TASK DETAILS: In the entries that follow, find the line containing "This screenshot has width=988, height=681."; from there, copy every line exactly through the line containing "You are a computer-use agent. This".

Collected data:
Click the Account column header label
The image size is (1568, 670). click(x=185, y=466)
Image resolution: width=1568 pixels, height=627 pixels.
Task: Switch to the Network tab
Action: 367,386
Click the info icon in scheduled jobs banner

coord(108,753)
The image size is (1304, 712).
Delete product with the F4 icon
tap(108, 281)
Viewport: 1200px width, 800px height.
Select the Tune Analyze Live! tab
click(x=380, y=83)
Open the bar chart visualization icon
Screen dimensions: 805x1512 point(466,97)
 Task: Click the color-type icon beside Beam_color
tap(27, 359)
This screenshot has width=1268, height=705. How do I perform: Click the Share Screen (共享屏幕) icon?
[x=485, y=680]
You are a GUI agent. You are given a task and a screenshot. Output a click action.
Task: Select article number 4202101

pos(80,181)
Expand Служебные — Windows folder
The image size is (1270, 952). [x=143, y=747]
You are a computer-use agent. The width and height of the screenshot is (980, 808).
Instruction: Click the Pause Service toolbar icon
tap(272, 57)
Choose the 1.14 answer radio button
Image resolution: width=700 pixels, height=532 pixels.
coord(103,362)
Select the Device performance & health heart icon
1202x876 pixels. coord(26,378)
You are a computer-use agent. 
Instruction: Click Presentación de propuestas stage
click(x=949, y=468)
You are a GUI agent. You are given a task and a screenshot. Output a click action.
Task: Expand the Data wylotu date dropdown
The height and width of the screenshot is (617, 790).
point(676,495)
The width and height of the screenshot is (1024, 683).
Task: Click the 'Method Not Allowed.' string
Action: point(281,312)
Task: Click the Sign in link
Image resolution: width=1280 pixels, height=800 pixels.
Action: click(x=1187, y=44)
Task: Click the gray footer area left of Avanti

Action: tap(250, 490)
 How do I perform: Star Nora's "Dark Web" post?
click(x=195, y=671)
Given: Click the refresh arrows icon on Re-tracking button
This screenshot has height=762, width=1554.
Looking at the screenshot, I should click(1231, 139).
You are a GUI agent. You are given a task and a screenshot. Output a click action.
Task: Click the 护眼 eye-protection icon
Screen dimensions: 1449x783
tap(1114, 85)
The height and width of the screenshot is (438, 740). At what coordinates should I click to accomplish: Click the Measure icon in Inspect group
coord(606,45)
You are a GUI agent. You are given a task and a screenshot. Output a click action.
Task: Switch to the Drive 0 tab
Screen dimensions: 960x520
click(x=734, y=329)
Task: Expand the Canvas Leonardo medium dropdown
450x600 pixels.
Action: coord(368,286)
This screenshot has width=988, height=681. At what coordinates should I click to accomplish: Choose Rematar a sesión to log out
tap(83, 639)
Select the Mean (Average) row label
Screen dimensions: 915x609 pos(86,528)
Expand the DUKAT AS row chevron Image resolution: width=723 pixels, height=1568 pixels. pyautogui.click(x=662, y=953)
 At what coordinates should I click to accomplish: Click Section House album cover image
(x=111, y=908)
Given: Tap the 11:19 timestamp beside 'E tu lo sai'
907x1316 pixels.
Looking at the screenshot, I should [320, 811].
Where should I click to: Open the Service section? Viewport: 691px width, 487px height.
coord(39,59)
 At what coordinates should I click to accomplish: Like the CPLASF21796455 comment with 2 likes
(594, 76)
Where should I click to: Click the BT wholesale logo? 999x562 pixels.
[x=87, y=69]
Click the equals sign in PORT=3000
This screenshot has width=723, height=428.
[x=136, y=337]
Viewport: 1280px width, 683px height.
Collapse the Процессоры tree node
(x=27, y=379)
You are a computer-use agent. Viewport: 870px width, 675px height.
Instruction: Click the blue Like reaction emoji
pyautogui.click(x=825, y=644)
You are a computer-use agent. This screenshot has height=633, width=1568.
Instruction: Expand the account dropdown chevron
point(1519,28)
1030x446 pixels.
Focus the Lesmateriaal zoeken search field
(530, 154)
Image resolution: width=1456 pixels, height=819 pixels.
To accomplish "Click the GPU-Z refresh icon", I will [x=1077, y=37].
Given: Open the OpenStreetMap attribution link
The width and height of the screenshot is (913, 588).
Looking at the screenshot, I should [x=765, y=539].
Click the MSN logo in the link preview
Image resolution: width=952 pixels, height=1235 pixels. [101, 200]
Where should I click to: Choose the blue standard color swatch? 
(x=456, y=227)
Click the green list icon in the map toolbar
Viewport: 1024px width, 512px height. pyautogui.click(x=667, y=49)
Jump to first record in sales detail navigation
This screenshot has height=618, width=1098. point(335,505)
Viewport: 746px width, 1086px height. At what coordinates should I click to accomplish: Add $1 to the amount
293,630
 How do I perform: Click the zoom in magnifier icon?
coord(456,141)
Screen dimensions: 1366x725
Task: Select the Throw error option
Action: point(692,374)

FINISHED TASK:
This screenshot has width=988, height=681. At what coordinates should I click to accomplish: Choose Rematar a sesión to log out
tap(83, 639)
Select the Mean (Average) row label
Screen dimensions: 915x609 pos(86,528)
Expand the DUKAT AS row chevron Image resolution: width=723 pixels, height=1568 pixels. pyautogui.click(x=662, y=953)
 At what coordinates should I click to accomplish: Click Section House album cover image
(x=111, y=908)
Given: Tap the 11:19 timestamp beside 'E tu lo sai'
907x1316 pixels.
Looking at the screenshot, I should [320, 811].
Where should I click to: Open the Service section? Viewport: 691px width, 487px height.
coord(39,59)
 At what coordinates should I click to accomplish: Like the CPLASF21796455 comment with 2 likes
(594, 76)
Where should I click to: Click the BT wholesale logo? 999x562 pixels.
[x=87, y=69]
Click the equals sign in PORT=3000
This screenshot has width=723, height=428.
[x=136, y=337]
Viewport: 1280px width, 683px height.
Collapse the Процессоры tree node
(x=27, y=379)
You are a computer-use agent. Viewport: 870px width, 675px height.
Instruction: Click the blue Like reaction emoji
pyautogui.click(x=825, y=644)
You are a computer-use agent. This screenshot has height=633, width=1568.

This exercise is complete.